▶ **Input for this task**
· · · · ·

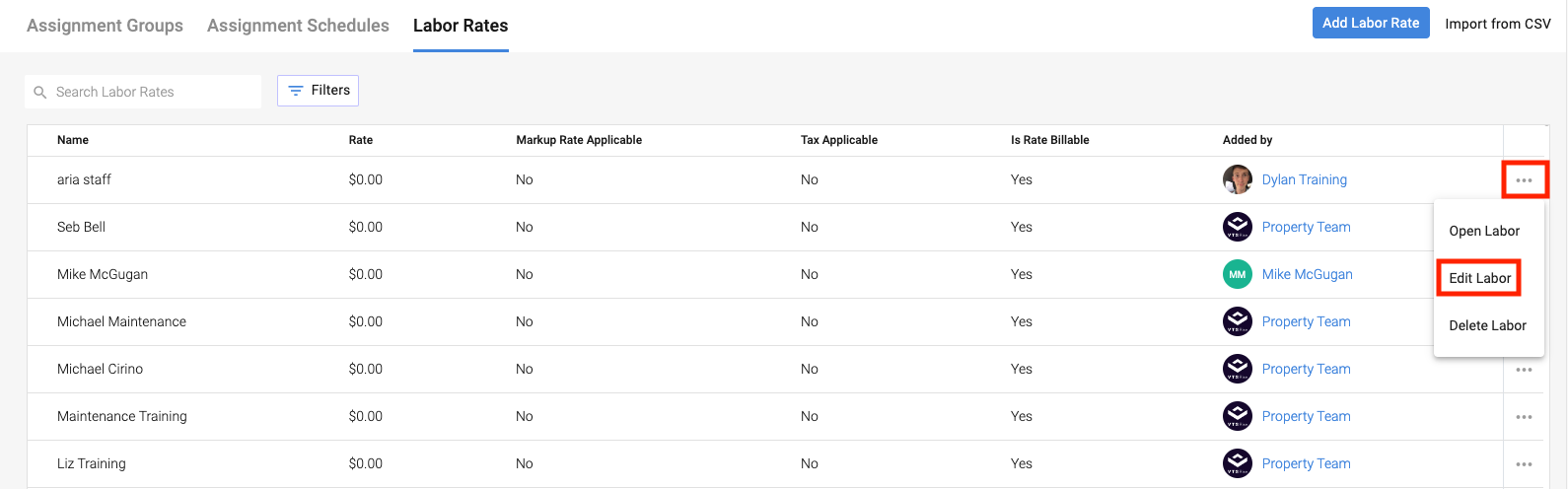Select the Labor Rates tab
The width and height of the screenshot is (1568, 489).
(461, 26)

· · · · ·

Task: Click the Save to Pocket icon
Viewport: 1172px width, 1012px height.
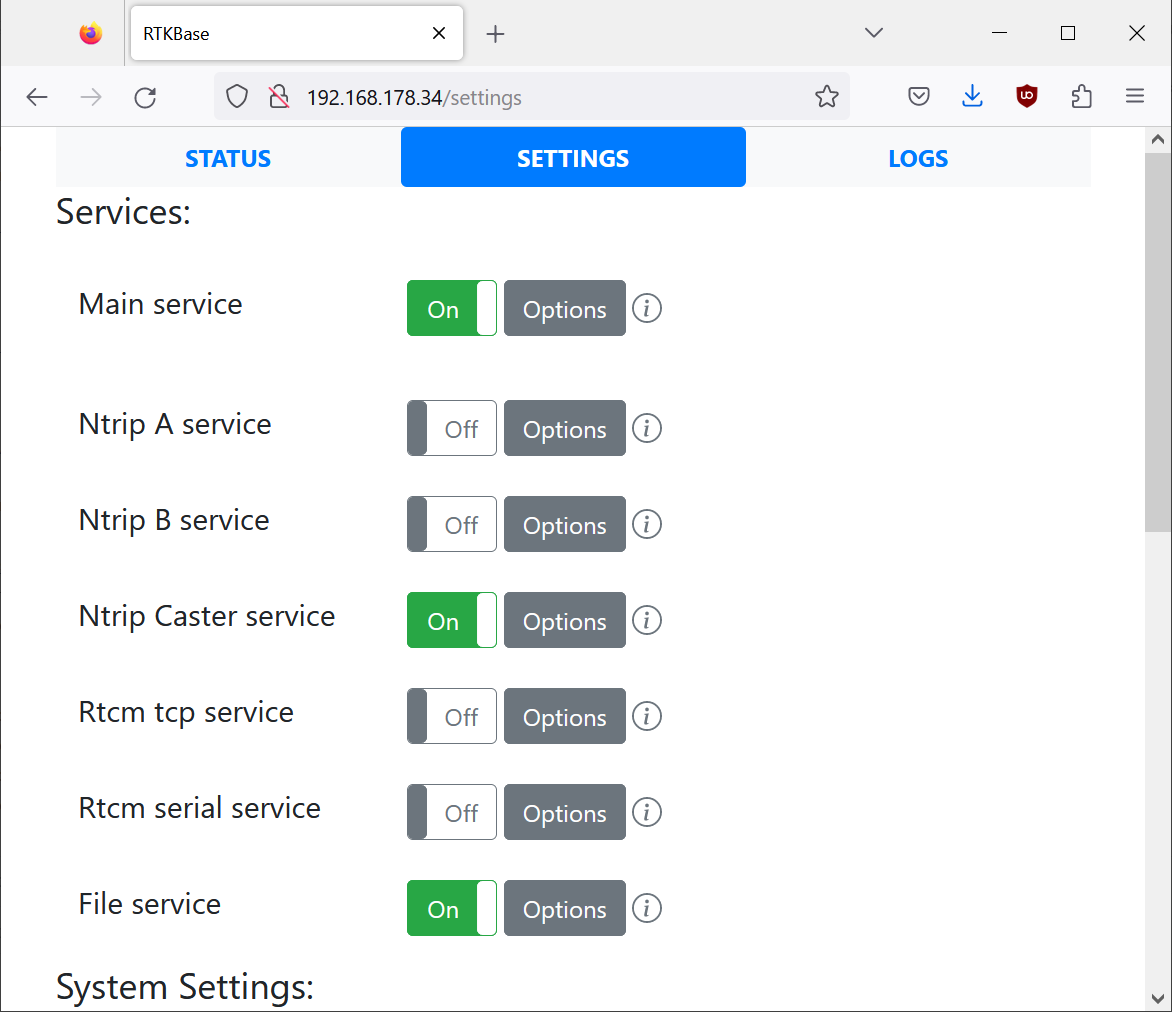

· · · · ·

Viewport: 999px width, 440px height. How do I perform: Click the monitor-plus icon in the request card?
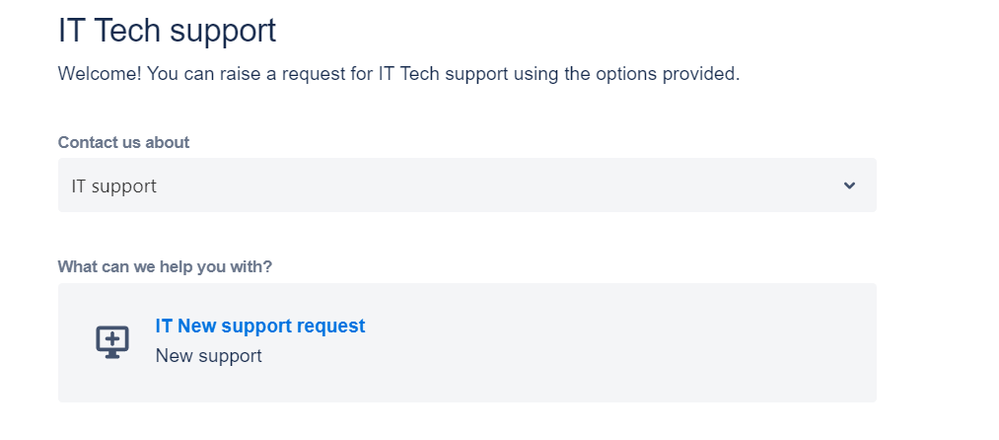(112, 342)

· · · · ·

▶ **Task description**
Scan the entries above for the line containing "Task: Click the Save to Pocket icon", and copy it and all lines after it exactly, down to and including the line containing "Viewport: 1172px width, 1012px height.".

▶ **Answer space**
Task: Click the Save to Pocket icon
Viewport: 1172px width, 1012px height.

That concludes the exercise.